Intel’s Quick Sync Technology

In recent years video transcoding has become one of the most widespread consumers of CPU power. The popularity of YouTube alone has turned nearly everyone with a webcam into a producer, and every PC into a video editing station. The mobile revolution hasn’t slowed things down either. No smartphone can play full bitrate/resolution 1080p content from a Blu-ray disc, so if you want to carry your best quality movies and TV shows with you, you’ll have to transcode to a more compressed format. The same goes for the new wave of tablets.

At a high level, video transcoding involves taking a compressed video stream and further compressing it to better match the storage and decoding abilities of a target device. The reason this is transcoding and not encoding is because the source format is almost always already encoded in some sort of a compressed format. The most common, these days, being H.264/AVC.

Transcoding is a particularly CPU intensive task because of the three dimensional nature of the compression. Each individual frame within a video can be compressed; however, since sequential frames of video typically have many of the same elements, video compression algorithms look at data that’s repeated temporally as well as spatially.

I remember sitting in a hotel room in Times Square while Godfrey Cheng and Matthew Witheiler of ATI explained to me the challenges of decoding HD-DVD and Blu-ray content. ATI was about to unveil hardware acceleration for some of the stages of the H.264 decoding pipeline. Full hardware decode acceleration wouldn’t come for another year at that point.

The advent of fixed function video decode in modern GPUs is important because it helped enable GPU accelerated transcoding. The first step of the video transcode process is to first decode the source video. Since transcoding involves taking a video already in a compressed format and encoding it in a new format, hardware accelerated video decode is key. How fast a decode engine is has a tremendous impact on how fast a hardware accelerated video encode can run. This is true for two reasons.

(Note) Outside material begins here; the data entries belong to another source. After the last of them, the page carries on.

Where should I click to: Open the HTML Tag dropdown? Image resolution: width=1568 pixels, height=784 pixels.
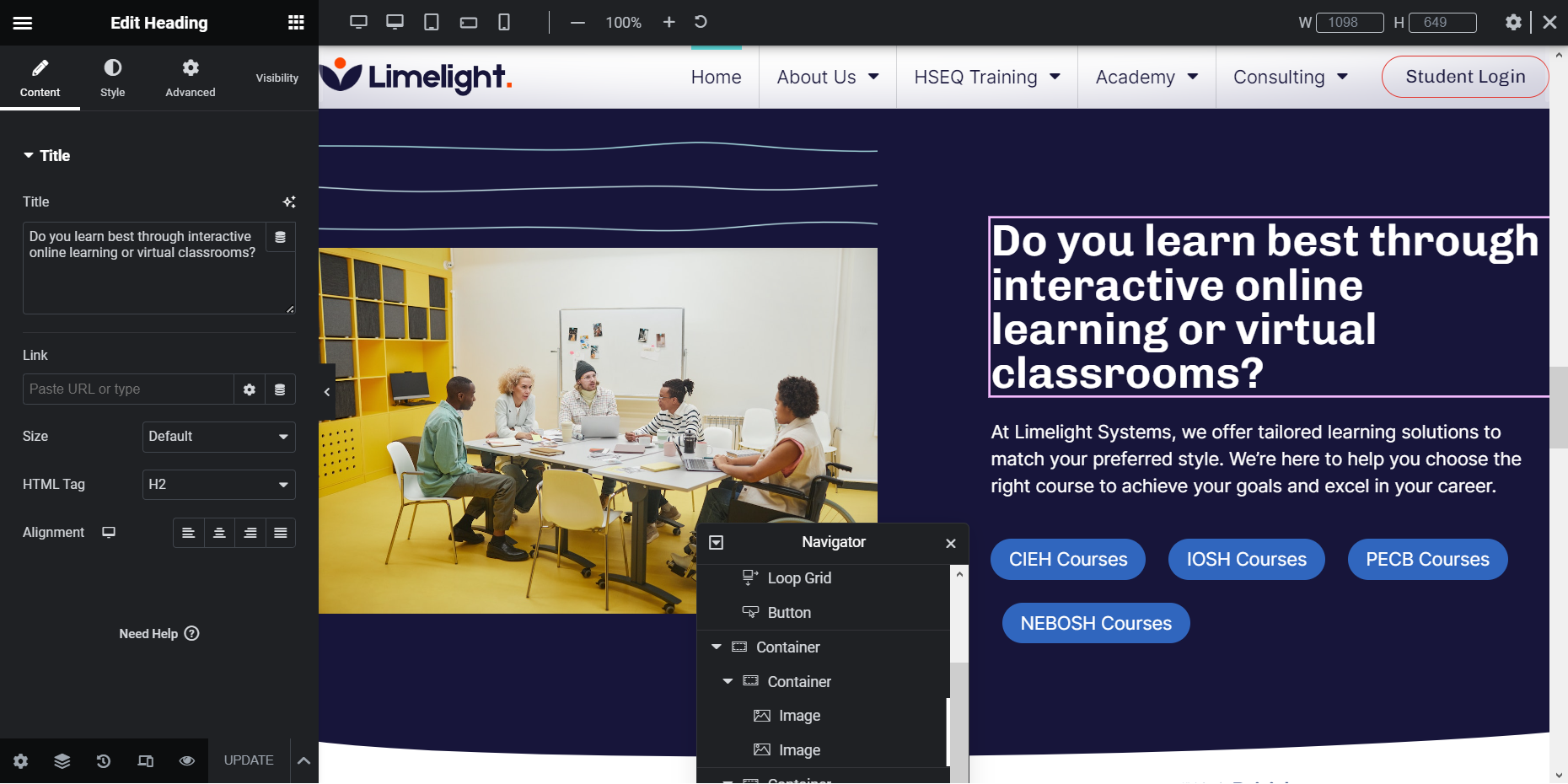click(218, 485)
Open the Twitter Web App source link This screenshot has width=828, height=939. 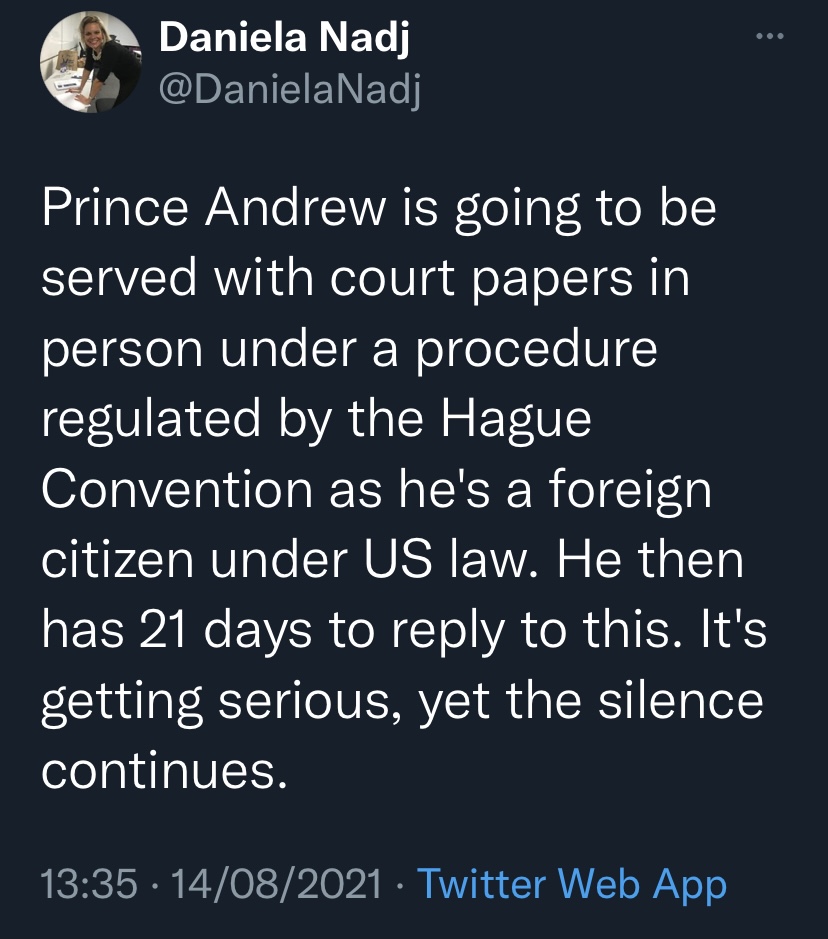click(x=572, y=884)
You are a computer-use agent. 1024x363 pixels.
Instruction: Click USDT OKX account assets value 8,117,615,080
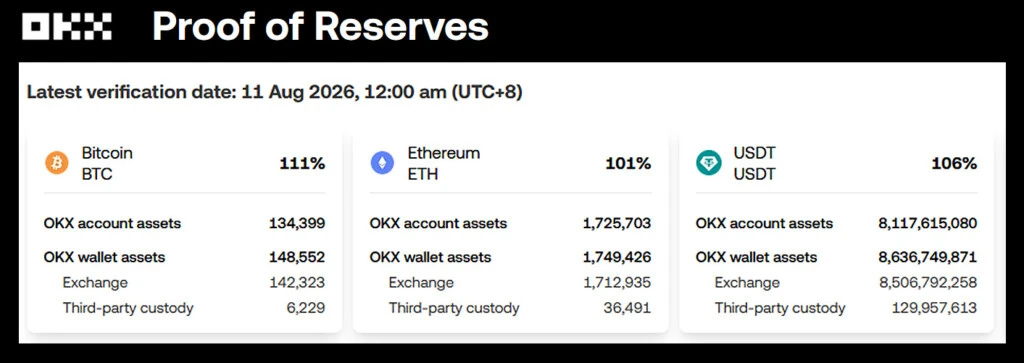(928, 223)
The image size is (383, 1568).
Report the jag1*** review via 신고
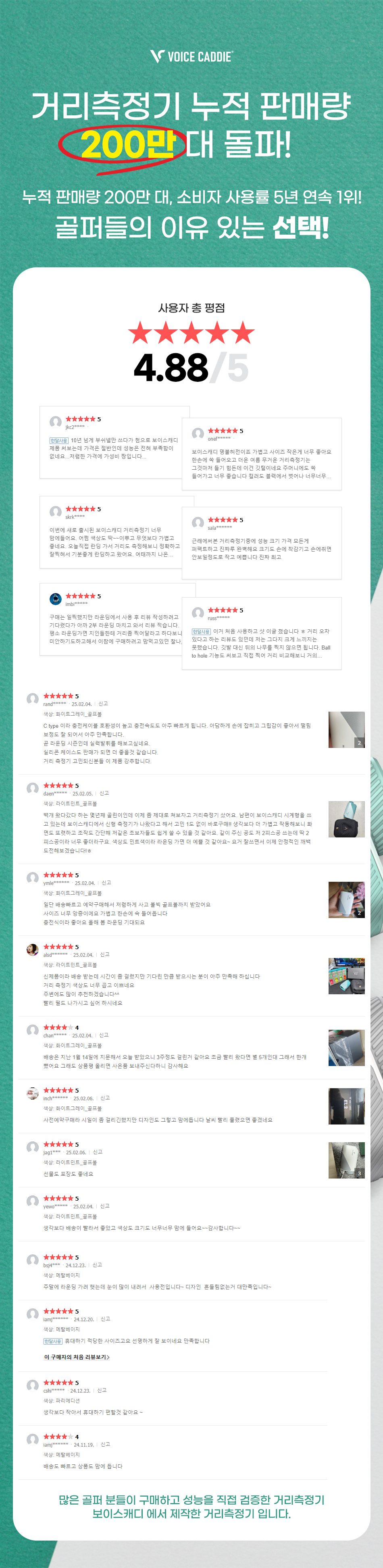click(98, 1152)
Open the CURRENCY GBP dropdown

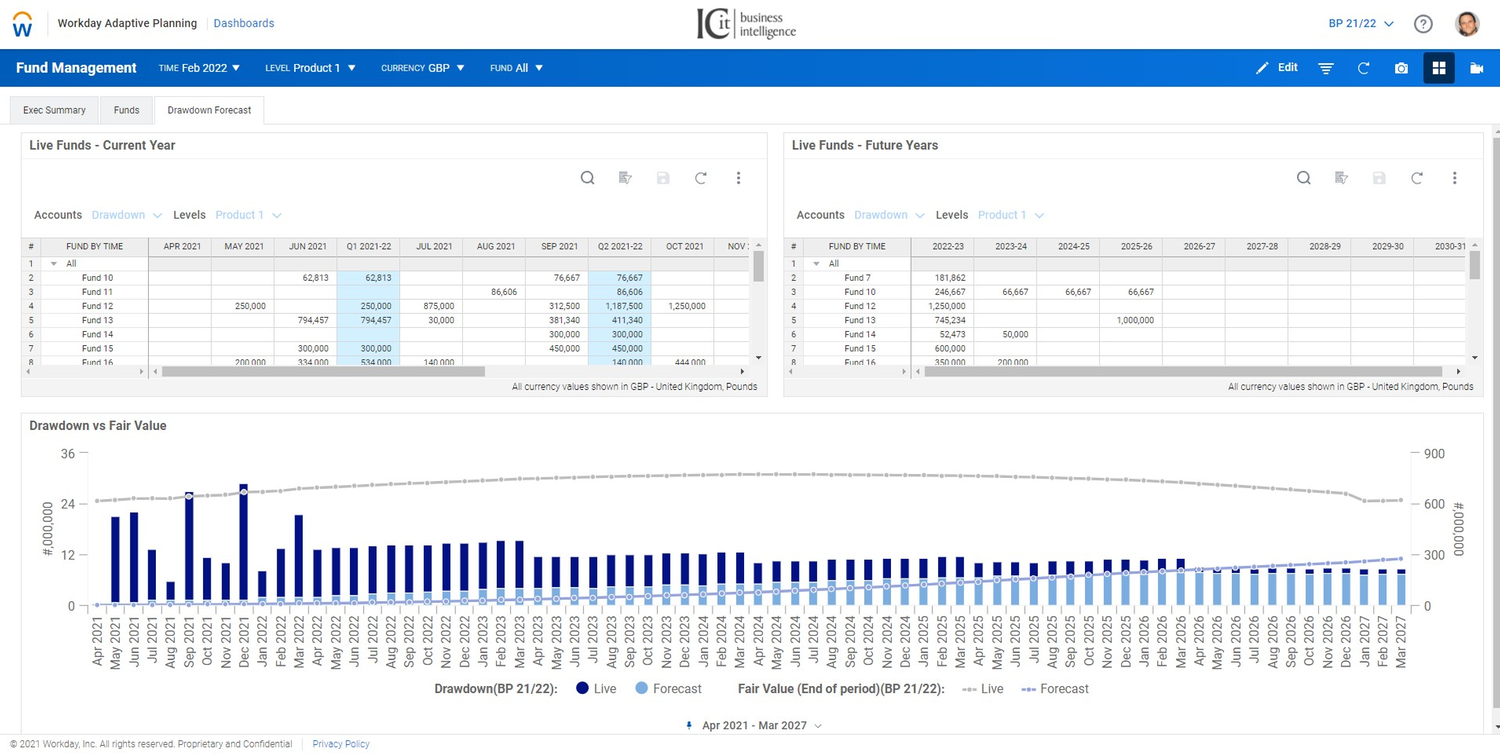422,67
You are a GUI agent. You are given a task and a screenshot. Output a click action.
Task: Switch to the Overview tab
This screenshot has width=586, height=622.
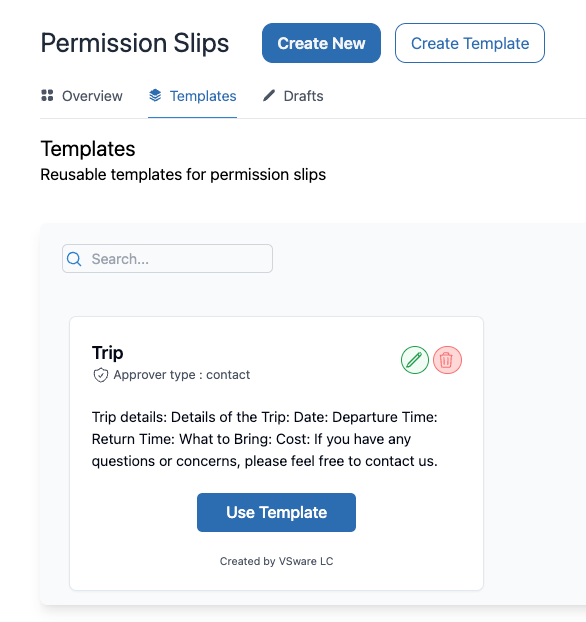tap(82, 96)
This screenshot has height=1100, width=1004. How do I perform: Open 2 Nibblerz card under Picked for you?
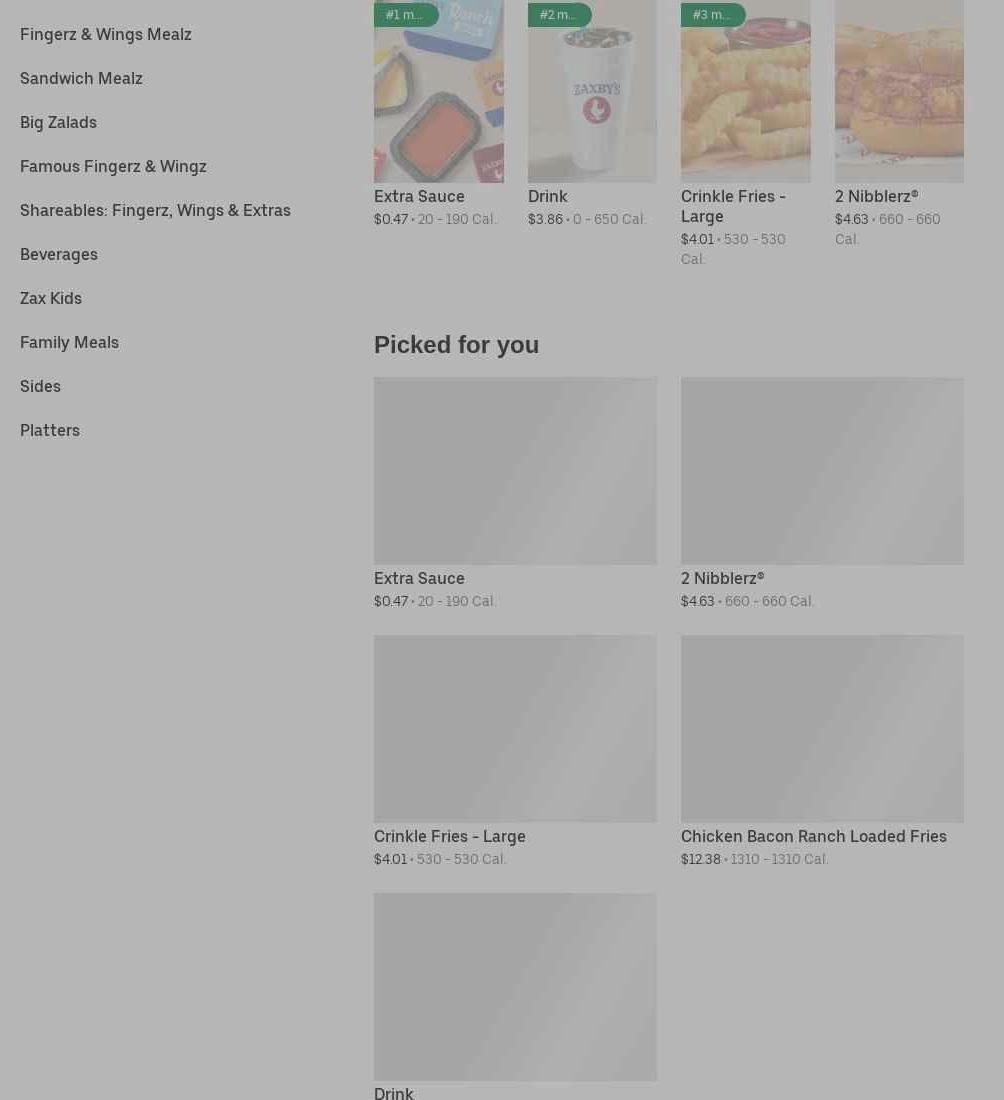pyautogui.click(x=822, y=471)
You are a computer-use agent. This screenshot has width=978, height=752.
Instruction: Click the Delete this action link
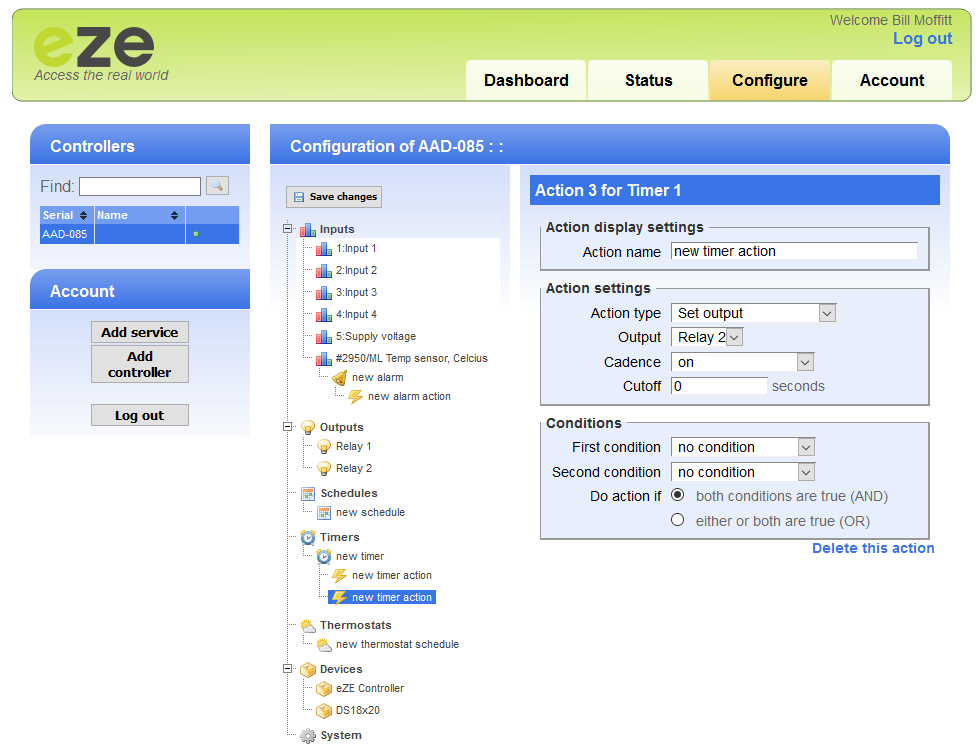click(872, 549)
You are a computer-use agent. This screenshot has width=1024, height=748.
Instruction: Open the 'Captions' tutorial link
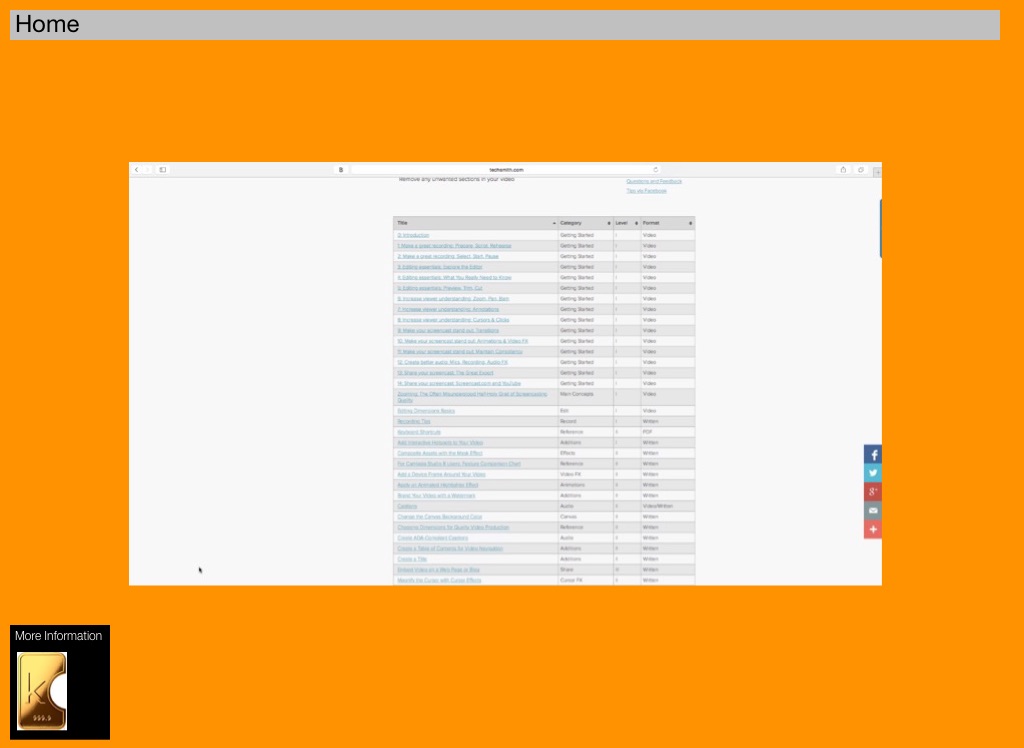tap(407, 506)
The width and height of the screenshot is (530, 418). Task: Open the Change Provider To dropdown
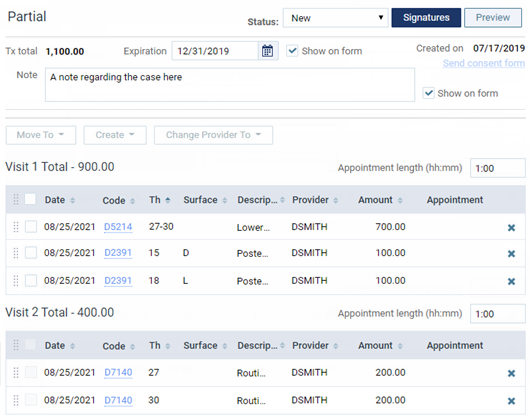[x=213, y=135]
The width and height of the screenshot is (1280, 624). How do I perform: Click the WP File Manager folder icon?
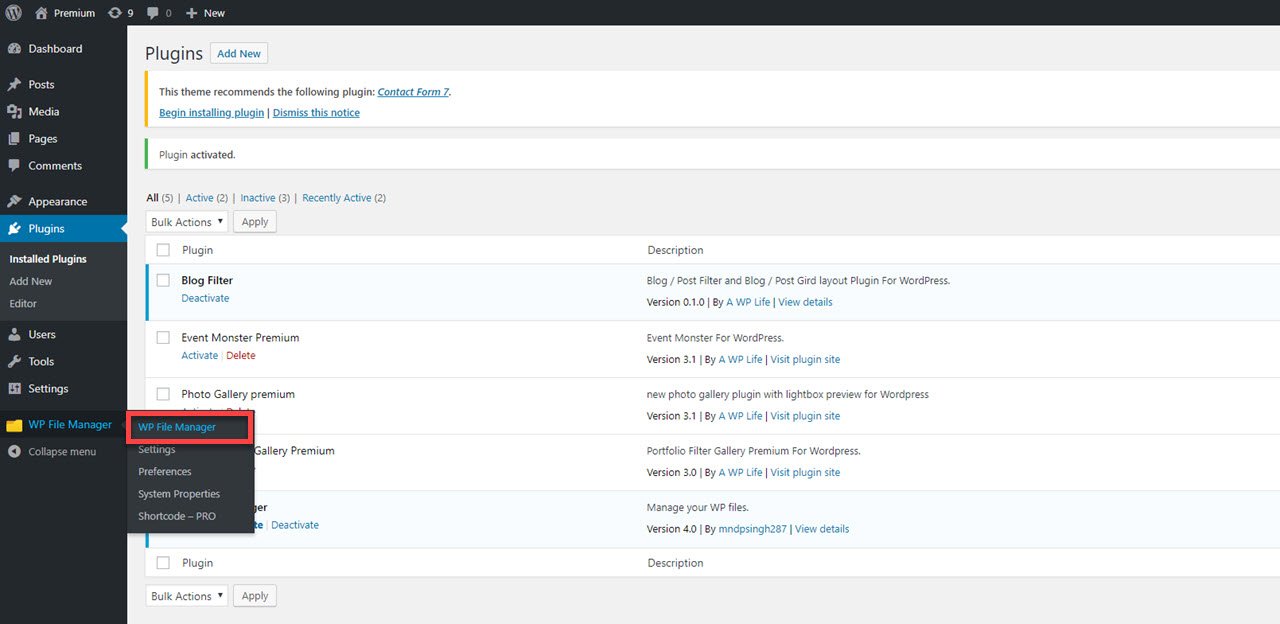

First, unlike in a playback scenario where you only need to decode faster than the frame rate of the video, when transcoding the video decode engine can run as fast as possible. The faster frames can be decoded, the faster they can be fed to the transcode engine. The second and less obvious point is that some of the hardware you need to accelerate video encoding is already present in a video decode engine (e.g. iDCT/DCT hardware).

With video transcoding as a feature of Sandy Bridge’s GPU, Intel beefed up the video decode engine from what it had in Clarkdale. In the first generation Core series processors, video decode acceleration was split between fixed function decode hardware and the GPU’s EU array. With Sandy Bridge and the second generation Core CPUs, video decoding is done entirely in fixed function hardware. This is not ideal from a flexibility standpoint (e.g. newer video codecs can’t be fully hardware accelerated on existing hardware), but it is the most efficient method to build a video decoder from a power and performance standpoint. Both AMD and NVIDIA have fixed function video decode hardware in their GPUs now; neither rely on the shader cores to accelerate video decode.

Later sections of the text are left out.